The build commands for various compilers and backends differ mostly in setting the values of CMake options for compiler and backend. In this section, we describe the common build commands. We will discuss backend-specific details in the Backends section and provide examples in CMake invocation examples.

On Linux, the common form of the build command looks as follows (see Building for Windows for building on Windows):

# Inside <path to onemkl>
mkdir build && cd build
cmake .. -DCMAKE_CXX_COMPILER=$CXX_COMPILER    \ # Should be icpx or clang++
        -DCMAKE_C_COMPILER=$C_COMPILER         \ # Should be icx or clang
        -DENABLE_MKLGPU_BACKEND=False          \ # Optional: The MKLCPU backend is True by default.
        -DENABLE_MKLGPU_BACKEND=False          \ # Optional: The MKLGPU backend is True by default.
        -DENABLE_<BACKEND_NAME>_BACKEND=True   \ # Enable any other backend(s) (optional)
        -DENABLE_<BACKEND_NAME_2>_BACKEND=True \ # Multiple backends can be enabled at once.
        -DBUILD_FUNCTIONAL_TESTS=False         \ # See page *Building and Running Tests* for more on building tests. True by default.
        -DBUILD_EXAMPLES=False                   # Optional: True by default.
cmake --build .
cmake --install . --prefix <path_to_install_dir>  # required to have full package structure

In the above, the $CXX_COMPILER and $C_COMPILER should be set to icpx and icx respectively when using the Intel(R) oneAPI DPC++ Compiler, or clang++ and clang respectively when using the Open DPC++ Compiler.

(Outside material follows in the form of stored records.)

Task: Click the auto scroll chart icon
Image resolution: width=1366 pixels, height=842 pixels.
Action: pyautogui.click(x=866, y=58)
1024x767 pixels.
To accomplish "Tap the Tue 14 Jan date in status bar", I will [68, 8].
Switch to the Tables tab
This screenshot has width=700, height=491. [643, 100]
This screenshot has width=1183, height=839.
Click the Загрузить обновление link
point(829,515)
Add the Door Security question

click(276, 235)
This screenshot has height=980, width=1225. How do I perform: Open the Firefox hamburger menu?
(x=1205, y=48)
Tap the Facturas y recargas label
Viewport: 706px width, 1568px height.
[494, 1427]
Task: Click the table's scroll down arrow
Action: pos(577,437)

Backends should be enabled by setting -DENABLE_<BACKEND_NAME>_BACKEND=True for each desired backend. By default, only the MKLGPU and MKLCPU backends are enabled. Multiple backends for multiple device vendors can be enabled at once (albeit with limitations when using portBLAS and portFFT). The supported backends for the compilers are given in the table at oneMKL supported configurations table, and the CMake option names are given in the table below. Some backends may require additional parameters to be set. See the relevant section below for additional guidance.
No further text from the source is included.